I recently started using a shampoo bar and vinegar rinse on my hair, and I have loved the results. It does take some getting used to, because the hair is clumpy and squeaky-clean initially. Once I comb my hair, it is soft and shiny, and it appears healthier.

But, I've been looking into other non-shampoo hair alternatives recently. I might try making an herbal hair "mask" once my shampoo bar is gone.


----------



## aihrat (Apr 21, 2017)

DeeAnna said:


> Yes, you could use a chelator. That would help any soap scum problem.
> 
> No, you can't lower the pH of soap enough to get the pH low enough to be suitable for hair. Hair needs a neutral (pH 7) or slightly acidic product to avoid long term damage. If you try to lower the pH of soap to a pH of 7 or lower, the soap will respond by dissociating (breaking down) into fatty acids. It wouldn't be soap anymore. It doesn't matter whether you add the acid when making the soap or if you add it later. You'll get similar results.



Thank you, it's good to hear this from someone whose expertise I trust. I had thought pH 8 could be better than pH 10, but if it doesn't make a difference then it's probably not worth the effort. And thank you for confirming that soap would definitely break down in the presence of enough acid.

-

Anyway, I use bar soap on my hair to give it more volume. I have naturally very very soft, fine hair, so I rough it up to give it volume. No vinegar rinse. I wouldn't actually recommend it to people who might cherish their hair, but bar soap works well for me!

Since I've added sodium citrate to my hair (edit: NOT MY HAIR I MEANT MY SHAMPOO BARS) I've found shampoo bars to be much nicer and less irritating to my scalp.
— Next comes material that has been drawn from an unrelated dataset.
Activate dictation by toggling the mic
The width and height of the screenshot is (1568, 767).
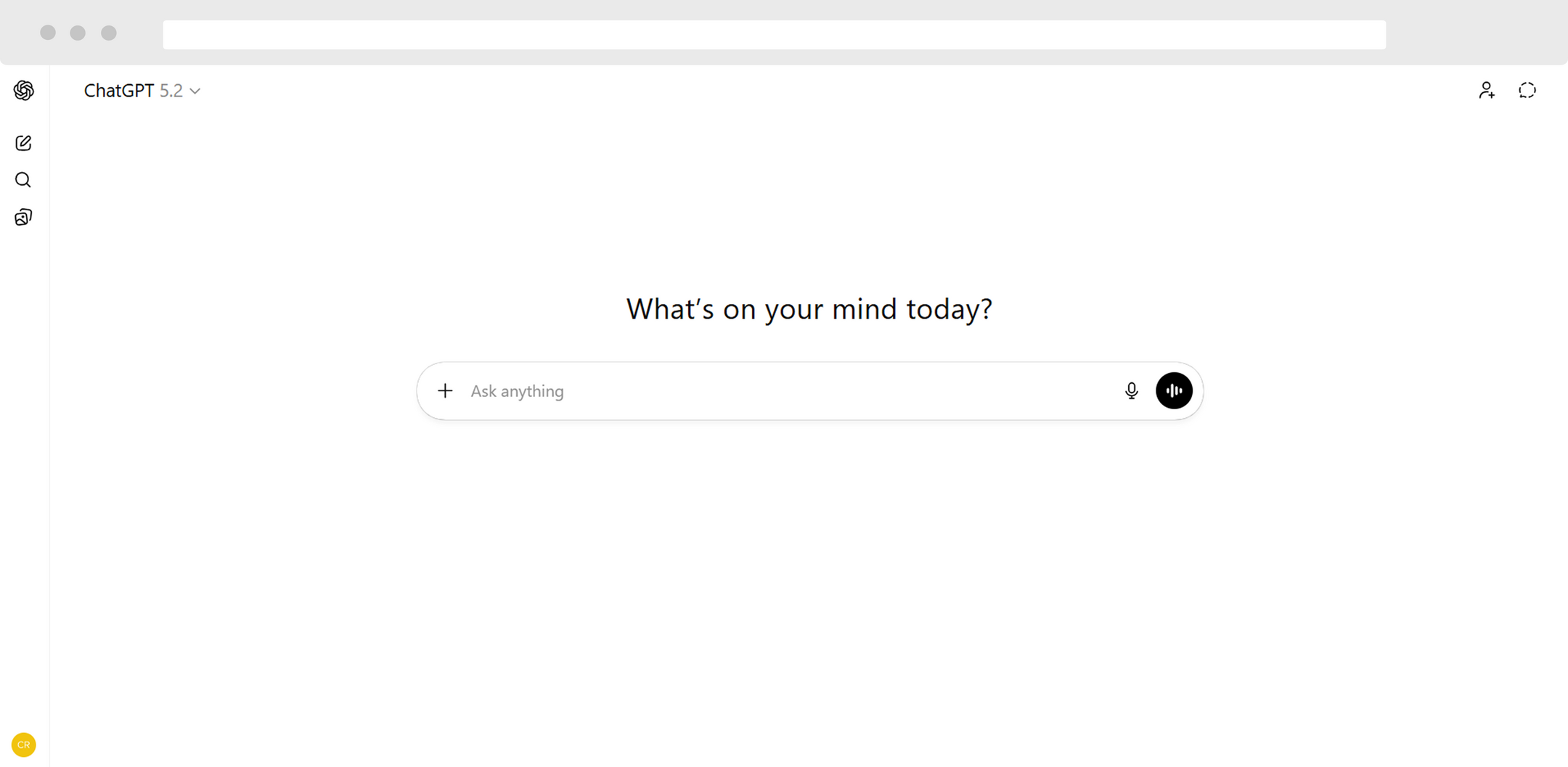1131,390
And dare I say...it does make my hair a bit softer. Not too much. Just enough :mrgreen:


----------



## WeaversPort (Apr 21, 2017)

aihrat said:


> .. I use bar soap on my hair to give it more volume. I have naturally very very soft, fine hair, so I rough it up to give it volume. No vinegar rinse. I wouldn't actually recommend it to people who might cherish their hair, but bar soap works well for me!
> 
> Since I've added sodium citrate to my hair I've found shampoo bars to be much nicer and less irritating to my scalp. And dare I say...it does make my hair a bit softer. Not too much. Just enough :mrgreen:



I'm fascinated by shampoo bars, even though most people here recommend against them, and I have super fine hair that my hairdresser jokes responds best to controlled damage  

How long have you been using shampoo bars? You add sodium citrate to your hair? How does that work?


----------



## aihrat (Apr 21, 2017)

WeaversPort said:


> I'm fascinated by shampoo bars, even though most people here recommend against them, and I have super fine hair that my hairdresser jokes responds best to controlled damage
> 
> How long have you been using shampoo bars? You add sodium citrate to your hair? How does that work?
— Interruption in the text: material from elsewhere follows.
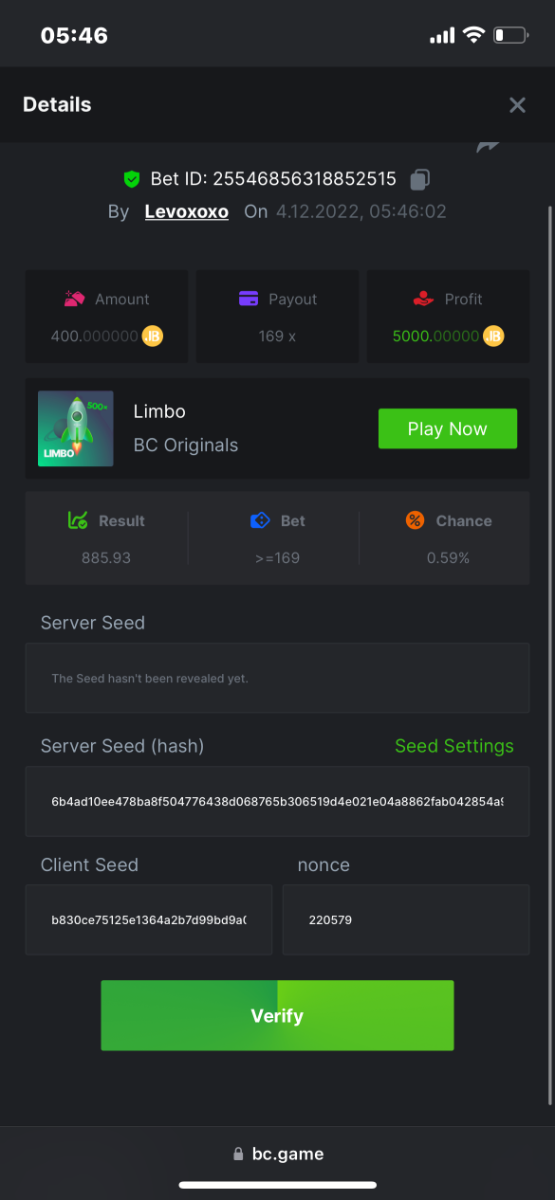The image size is (555, 1200).
Task: Tap the Amount money icon
Action: click(x=74, y=298)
Rats, I meant to say I add sodium citrate to my shampoo bars.

I find shampoo bars fascinating too! And it makes sense that it would make the fine-haired, straight-haired crew quite happy since it's a bit of a cheat to get volume 

There's a a legendary shampoo bar recipe by Genny (link here) that I've been meaning to try after I finish my current batch of bars. I'd probably add sodium citrate to mine, and an egg yolk for lather. It sounds like an amazing recipe for people who like shampoo bars and everyone raves about it so I can't wait to try it!


----------



## shunt2011 (Apr 21, 2017)

aihrat said:


> Rats, I meant to say I add sodium citrate to my shampoo bars.
> 
> I find shampoo bars fascinating too! And it makes sense that it would make the fine-haired, straight-haired crew quite happy since it's a bit of a cheat to get volume
> 
> There's a a legendary shampoo bar recipe by Genny (link here) that I've been meaning to try after I finish my current batch of bars. I'd probably add sodium citrate to mine, and an egg yolk for lather. It sounds like an amazing recipe for people who like shampoo bars and everyone raves about it so I can't wait to try it!


 
I don't use the recipe linked for shampoo but for a great facial/body bar with a tweak or two.  It's a great soap.


----------



## aihrat (Apr 21, 2017)

shunt2011 said:


> I don't use the recipe linked for shampoo but for a great facial/body bar with a tweak or two.  It's a great soap.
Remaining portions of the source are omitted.